**Assignment**:
What lines of the material below hold the string "gear"? Copy them out.

(Records to use)

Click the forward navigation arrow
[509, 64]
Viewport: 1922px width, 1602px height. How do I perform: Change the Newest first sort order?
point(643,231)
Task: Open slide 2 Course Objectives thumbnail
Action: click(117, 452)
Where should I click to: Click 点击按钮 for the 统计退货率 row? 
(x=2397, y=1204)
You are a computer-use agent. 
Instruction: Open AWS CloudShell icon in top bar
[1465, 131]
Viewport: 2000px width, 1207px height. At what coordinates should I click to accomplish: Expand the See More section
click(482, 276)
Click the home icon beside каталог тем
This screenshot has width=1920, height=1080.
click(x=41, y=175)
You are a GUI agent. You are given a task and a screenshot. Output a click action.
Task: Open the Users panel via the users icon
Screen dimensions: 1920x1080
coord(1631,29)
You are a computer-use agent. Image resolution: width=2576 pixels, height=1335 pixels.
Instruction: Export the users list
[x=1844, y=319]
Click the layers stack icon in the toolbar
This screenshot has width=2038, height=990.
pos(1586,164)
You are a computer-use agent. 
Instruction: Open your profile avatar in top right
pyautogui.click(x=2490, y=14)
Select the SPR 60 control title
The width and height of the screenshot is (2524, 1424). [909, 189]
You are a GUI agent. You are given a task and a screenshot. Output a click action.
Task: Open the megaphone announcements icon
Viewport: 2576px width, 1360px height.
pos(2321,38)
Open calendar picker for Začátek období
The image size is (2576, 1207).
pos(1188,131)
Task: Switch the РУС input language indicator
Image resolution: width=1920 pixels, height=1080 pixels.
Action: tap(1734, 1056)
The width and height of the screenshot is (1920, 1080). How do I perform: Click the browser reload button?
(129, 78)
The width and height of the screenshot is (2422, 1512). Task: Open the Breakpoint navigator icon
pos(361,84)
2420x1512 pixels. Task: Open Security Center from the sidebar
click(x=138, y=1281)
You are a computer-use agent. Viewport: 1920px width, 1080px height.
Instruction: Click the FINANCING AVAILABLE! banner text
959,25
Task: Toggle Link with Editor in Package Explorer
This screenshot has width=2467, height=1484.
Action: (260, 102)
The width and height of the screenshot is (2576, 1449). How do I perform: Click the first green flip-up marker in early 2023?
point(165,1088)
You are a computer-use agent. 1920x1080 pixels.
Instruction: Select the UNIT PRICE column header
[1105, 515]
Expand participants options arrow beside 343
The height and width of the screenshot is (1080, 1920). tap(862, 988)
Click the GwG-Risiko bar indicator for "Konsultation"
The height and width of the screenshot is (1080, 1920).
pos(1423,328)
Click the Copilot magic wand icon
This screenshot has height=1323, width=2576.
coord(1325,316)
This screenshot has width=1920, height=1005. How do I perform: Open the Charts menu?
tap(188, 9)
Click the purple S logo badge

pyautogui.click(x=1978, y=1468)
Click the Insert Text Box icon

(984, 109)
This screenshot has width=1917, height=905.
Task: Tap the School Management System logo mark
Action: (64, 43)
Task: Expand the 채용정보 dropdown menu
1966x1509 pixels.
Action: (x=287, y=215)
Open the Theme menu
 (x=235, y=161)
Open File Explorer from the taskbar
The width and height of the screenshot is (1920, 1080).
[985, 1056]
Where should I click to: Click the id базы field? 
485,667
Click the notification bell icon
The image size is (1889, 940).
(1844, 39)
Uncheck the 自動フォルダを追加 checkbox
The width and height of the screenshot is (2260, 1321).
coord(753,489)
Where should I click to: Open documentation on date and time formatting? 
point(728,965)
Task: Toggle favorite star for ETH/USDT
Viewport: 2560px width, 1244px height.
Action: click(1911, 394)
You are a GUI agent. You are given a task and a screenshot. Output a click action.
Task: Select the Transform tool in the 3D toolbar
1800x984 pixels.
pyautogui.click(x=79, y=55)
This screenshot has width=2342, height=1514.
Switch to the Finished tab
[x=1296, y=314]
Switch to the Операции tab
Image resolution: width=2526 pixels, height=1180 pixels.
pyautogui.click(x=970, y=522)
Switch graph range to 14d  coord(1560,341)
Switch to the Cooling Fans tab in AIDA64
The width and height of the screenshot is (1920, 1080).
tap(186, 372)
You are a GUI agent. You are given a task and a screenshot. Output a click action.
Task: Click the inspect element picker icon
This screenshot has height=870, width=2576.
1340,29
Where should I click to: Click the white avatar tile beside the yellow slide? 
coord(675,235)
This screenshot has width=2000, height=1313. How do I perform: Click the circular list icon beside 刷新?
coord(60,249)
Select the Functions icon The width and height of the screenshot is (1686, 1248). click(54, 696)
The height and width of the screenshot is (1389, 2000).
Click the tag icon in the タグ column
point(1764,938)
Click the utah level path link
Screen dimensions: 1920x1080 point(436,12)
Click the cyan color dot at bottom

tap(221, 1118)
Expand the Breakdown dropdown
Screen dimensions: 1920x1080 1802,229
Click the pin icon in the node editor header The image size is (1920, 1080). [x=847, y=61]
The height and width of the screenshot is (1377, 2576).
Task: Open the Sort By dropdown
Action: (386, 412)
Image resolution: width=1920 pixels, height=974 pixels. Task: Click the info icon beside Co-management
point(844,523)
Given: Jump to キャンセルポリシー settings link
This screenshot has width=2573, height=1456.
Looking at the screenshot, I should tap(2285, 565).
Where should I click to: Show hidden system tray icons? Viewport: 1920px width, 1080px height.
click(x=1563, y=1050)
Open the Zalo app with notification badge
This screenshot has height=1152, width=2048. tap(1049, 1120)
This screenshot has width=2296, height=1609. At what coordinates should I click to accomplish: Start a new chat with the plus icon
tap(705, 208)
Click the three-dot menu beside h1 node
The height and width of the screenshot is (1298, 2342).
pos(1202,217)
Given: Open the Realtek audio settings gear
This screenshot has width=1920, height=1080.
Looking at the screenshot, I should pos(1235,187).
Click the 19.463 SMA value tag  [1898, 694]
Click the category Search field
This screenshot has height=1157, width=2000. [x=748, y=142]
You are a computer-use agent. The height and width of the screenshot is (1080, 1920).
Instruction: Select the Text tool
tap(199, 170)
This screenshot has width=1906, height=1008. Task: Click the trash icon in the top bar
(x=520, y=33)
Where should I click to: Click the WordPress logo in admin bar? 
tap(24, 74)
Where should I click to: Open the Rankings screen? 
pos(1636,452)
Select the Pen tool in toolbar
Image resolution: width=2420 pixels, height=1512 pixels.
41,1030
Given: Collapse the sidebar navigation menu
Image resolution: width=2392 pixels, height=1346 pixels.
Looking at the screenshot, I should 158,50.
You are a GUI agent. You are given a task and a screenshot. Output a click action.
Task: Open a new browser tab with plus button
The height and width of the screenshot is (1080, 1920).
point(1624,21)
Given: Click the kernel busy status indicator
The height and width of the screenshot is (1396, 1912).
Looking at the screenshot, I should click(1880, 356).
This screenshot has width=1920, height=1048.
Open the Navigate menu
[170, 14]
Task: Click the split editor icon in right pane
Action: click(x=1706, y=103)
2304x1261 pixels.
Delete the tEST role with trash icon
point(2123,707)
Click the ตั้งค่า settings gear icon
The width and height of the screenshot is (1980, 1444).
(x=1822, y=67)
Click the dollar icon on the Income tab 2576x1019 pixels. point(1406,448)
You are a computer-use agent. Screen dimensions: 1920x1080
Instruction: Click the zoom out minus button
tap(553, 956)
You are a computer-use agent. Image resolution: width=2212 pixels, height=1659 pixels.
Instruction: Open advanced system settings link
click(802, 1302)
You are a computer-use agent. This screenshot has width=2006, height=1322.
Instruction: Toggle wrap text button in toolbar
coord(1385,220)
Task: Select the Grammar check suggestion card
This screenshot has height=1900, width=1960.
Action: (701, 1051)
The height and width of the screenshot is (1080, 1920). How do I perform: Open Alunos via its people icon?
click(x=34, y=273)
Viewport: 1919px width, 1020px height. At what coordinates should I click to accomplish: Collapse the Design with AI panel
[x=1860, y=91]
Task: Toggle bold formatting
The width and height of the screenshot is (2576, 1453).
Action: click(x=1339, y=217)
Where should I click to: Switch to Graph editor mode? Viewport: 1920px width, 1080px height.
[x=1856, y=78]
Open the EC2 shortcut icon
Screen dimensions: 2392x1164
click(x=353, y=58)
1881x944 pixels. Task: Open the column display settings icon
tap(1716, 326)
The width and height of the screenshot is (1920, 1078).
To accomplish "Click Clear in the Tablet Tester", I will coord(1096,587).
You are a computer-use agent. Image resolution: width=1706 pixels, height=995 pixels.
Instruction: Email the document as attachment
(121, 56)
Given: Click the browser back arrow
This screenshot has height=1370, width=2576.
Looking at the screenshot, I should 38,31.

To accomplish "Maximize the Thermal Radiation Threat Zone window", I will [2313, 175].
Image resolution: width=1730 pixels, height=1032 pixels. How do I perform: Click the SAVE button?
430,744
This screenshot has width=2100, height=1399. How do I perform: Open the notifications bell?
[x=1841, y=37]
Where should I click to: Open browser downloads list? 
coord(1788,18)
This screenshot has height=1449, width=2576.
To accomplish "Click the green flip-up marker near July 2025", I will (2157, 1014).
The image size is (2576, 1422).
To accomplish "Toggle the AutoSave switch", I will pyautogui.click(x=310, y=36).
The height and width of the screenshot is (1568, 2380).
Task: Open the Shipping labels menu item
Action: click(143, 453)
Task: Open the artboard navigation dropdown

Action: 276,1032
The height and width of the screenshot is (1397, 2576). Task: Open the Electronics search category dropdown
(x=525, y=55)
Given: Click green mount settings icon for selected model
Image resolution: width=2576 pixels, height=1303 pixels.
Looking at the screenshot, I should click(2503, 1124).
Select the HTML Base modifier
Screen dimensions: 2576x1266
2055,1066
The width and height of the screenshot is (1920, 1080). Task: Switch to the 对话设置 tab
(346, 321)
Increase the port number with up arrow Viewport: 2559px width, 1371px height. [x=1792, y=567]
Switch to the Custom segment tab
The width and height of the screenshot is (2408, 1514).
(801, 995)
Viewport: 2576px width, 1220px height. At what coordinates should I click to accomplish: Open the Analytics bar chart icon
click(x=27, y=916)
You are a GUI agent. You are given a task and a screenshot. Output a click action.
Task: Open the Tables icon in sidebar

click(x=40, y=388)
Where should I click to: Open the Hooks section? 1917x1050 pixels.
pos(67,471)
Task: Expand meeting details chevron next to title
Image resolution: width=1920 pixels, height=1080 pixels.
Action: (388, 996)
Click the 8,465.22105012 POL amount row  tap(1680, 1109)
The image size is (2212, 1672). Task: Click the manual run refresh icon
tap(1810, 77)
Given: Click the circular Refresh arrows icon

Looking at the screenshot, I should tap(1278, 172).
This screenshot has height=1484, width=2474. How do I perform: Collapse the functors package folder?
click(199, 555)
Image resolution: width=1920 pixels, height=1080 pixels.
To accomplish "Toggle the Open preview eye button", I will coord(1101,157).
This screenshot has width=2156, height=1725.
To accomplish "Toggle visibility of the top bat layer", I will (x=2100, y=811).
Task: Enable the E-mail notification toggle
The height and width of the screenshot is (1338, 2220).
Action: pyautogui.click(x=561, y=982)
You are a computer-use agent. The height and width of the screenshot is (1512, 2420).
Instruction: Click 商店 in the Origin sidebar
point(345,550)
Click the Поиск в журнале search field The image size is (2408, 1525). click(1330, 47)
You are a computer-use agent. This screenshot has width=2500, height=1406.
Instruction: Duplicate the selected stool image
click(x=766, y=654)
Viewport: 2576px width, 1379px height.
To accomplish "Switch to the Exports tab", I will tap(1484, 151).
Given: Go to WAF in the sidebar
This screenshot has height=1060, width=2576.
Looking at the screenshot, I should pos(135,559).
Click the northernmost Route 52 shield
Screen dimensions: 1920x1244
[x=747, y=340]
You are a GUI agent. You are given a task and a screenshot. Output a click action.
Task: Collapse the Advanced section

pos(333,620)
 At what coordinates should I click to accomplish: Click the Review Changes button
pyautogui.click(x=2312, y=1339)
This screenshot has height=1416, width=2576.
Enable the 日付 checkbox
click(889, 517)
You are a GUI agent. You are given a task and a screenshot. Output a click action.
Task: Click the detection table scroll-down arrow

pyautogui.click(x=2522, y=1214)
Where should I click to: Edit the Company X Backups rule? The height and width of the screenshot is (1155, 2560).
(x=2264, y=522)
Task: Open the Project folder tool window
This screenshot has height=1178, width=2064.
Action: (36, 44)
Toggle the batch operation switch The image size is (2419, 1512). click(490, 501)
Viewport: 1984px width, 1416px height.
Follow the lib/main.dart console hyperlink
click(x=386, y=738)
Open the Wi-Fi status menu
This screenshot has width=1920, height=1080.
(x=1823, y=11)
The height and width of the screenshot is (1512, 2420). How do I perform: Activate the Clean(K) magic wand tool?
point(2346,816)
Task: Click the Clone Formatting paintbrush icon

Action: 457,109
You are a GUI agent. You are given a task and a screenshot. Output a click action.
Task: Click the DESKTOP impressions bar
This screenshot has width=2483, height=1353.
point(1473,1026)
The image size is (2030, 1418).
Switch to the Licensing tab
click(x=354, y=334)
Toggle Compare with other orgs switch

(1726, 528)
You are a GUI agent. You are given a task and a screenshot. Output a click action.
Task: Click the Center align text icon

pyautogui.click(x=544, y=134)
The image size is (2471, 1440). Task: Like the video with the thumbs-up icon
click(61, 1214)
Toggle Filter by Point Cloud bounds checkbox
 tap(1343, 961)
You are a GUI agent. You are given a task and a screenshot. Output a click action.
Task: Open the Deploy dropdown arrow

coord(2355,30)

(End Records to use)

**Your solution**:
Given: Open the Realtek audio settings gear
Click the ตั้งค่า settings gear icon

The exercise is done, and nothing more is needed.